The Court must state its reasons for the conditions of release it orders, including any amount of money bail. For those who remain in jail after their initial bail hearing, the Judge or Commissioner for their case will use these same procedures to reconsider their bail in the future reconsidered.
“This is an important step toward downsizing the Baton Rouge jail,” said David Utter, a lawyer with the Fair Fight Initiative. “Too many people have died as a result of spending time there, and making sure bonds are affordable and proving non-financial terms of release for people will save lives.”
“We’re proud of the class representatives in this case, who had the courage to stand up and challenge the status quo,” said Eric Foley, a lawyer with the Roderick & Solange MacArthur Justice Center. “Because of their hard work and sacrifice, many others will benefit from the changes to bond-setting practices and procedures in the 19th JDC. We also recognize the Judges of the 19th JDC’s work in committing to this settlement process and implementing the agreement it produced. We look forward to working together with the judges and other stakeholders in the system to implement this agreement.”

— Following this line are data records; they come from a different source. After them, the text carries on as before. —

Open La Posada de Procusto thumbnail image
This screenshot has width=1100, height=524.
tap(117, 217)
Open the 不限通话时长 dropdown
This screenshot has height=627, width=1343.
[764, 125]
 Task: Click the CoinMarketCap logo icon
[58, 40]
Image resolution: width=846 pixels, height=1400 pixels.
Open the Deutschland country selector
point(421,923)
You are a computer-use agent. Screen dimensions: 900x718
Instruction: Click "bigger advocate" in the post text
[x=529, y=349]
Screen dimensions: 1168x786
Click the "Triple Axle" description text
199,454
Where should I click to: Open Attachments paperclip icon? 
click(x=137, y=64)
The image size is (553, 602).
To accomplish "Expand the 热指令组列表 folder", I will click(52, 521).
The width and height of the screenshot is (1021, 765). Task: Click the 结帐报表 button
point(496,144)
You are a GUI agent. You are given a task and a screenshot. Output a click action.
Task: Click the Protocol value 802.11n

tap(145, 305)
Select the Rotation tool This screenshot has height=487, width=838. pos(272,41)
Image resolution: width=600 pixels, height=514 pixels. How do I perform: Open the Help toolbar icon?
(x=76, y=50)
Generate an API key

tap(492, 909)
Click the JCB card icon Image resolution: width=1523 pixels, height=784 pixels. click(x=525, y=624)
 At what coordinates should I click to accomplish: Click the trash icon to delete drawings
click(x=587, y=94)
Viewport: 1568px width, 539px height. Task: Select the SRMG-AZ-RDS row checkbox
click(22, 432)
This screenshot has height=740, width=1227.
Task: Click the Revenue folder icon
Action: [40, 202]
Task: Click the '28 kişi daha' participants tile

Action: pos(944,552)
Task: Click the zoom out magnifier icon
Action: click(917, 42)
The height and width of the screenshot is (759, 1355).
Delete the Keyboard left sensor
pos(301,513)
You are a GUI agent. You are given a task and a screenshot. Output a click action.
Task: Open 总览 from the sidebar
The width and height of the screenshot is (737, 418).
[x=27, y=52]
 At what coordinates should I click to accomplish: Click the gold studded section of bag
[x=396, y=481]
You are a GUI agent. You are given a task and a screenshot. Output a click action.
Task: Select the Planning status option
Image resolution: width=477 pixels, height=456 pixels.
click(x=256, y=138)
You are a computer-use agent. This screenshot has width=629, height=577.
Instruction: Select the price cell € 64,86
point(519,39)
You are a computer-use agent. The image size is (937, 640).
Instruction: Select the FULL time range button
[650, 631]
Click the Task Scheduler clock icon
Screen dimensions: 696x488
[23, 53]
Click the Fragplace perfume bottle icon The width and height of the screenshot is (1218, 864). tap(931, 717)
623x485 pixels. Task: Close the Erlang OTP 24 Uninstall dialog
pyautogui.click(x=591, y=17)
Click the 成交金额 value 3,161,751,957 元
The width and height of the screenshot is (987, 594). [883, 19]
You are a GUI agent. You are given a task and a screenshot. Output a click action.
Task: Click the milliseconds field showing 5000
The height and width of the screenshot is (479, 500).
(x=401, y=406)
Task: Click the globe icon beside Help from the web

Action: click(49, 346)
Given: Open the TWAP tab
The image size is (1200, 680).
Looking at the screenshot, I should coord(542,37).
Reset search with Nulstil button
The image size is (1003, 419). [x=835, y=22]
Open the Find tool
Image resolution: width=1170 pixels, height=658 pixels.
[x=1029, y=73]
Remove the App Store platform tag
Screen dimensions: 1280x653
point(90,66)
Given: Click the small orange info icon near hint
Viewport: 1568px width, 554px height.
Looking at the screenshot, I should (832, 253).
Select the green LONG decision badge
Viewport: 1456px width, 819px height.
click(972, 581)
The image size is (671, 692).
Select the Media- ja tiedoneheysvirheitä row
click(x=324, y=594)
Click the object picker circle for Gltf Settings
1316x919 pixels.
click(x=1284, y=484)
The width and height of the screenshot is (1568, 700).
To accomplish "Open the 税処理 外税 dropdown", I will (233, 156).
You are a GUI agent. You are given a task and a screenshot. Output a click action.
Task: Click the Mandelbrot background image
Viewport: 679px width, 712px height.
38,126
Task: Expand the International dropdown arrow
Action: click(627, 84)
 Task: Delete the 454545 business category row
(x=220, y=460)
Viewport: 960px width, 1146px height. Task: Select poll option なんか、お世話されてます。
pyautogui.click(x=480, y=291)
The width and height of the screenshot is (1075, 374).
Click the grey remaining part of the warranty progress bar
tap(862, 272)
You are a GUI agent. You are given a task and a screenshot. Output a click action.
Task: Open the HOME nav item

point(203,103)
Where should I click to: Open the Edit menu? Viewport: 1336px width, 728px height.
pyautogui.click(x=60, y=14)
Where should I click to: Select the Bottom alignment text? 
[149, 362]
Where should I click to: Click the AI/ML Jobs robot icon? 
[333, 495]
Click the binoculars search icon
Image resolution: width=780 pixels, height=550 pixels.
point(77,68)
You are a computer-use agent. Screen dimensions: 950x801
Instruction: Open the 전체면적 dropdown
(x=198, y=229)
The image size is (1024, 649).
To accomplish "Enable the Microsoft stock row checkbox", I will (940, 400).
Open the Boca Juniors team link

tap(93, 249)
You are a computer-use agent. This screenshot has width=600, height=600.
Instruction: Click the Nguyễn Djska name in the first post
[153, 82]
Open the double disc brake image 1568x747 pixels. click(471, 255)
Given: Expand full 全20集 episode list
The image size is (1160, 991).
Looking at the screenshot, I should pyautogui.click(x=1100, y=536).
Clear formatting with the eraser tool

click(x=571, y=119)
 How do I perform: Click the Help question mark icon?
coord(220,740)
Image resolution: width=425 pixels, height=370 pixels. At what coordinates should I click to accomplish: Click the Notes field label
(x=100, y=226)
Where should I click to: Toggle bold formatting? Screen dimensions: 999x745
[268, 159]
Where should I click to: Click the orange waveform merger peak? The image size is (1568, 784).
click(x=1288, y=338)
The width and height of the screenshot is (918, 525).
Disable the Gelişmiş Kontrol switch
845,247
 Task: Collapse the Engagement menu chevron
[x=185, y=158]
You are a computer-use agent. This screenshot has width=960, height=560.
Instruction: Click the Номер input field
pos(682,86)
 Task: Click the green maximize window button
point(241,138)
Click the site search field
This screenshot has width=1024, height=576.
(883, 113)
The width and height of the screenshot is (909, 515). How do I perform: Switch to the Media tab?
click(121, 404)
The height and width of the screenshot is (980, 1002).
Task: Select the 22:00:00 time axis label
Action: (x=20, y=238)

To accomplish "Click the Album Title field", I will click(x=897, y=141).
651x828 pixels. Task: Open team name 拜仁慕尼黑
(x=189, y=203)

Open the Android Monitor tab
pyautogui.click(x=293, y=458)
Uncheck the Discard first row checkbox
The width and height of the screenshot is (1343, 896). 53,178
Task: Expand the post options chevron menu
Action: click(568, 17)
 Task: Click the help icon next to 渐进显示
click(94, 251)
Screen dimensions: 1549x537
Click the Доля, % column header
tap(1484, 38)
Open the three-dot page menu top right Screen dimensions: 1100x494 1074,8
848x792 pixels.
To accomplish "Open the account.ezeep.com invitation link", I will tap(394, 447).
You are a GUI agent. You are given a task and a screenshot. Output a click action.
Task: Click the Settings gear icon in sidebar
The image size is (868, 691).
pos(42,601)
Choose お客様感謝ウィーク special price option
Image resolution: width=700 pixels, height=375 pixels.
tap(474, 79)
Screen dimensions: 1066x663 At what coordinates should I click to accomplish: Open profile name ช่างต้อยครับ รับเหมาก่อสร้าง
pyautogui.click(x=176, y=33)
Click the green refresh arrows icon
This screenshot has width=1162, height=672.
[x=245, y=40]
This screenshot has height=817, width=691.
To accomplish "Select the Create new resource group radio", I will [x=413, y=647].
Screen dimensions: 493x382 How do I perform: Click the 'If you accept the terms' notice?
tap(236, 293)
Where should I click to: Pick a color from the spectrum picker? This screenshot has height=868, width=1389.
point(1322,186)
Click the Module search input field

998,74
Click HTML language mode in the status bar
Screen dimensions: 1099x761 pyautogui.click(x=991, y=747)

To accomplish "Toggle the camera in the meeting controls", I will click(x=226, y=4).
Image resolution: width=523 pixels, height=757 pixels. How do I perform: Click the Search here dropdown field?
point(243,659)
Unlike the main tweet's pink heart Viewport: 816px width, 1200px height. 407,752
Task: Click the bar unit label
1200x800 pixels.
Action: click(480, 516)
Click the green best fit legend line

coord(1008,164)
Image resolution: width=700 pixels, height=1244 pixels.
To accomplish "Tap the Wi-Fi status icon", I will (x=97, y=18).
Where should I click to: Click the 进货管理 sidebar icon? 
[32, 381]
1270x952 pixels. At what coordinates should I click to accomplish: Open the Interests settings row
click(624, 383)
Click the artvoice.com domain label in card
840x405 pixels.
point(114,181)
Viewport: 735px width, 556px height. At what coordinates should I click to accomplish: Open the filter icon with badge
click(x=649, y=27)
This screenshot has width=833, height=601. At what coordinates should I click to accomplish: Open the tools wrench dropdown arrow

Cash bail systems like this one lock individuals and families into a cycle of poverty and debt—particularly Black and Brown people, who are already disproportionately targeted by the criminal legal system and often lack economic resources as a result. That’s why Advancement Project National Office, MacArthur Justice Center, and Fair Fight Initiative are fighting for an end to the unconscionable, unconstitutional practice of wealth-based incarceration in Louisiana and nationwide.
“No one should be locked up for months at a time without being convicted of a crime, simply because they cannot afford to pay a high bond,” noted Miriam Nemeth, Deputy Director and Senior Attorney for the Justice Project at Advancement Project National Office. “People of color and poor people are more likely to be impacted by this practice, which allows the wealthy to buy their freedom while everyone else remains locked up. It is long past time to change this system. This settlement will bring people home to the safety and support of their loved ones while they fight their charges.”
Fair Fight Initiative is a not-for-profit civil rights legal advocacy organization based in the Deep South. Through litigation and community advocacy, Fair Fight Initiative exposes mistreatment in the law enforcement system and works to end mass incarceration. Visit www.fairfightinitiative.org/
The Roderick & Solange MacArthur Justice Center is a national, nonprofit civil rights law firm dedicated to fighting injustice and achieving systemic reform of the criminal legal system. MJC’s Louisiana office litigates to defend civil rights and dismantle white supremacy in the South. Visit www.macarthurjustice.org.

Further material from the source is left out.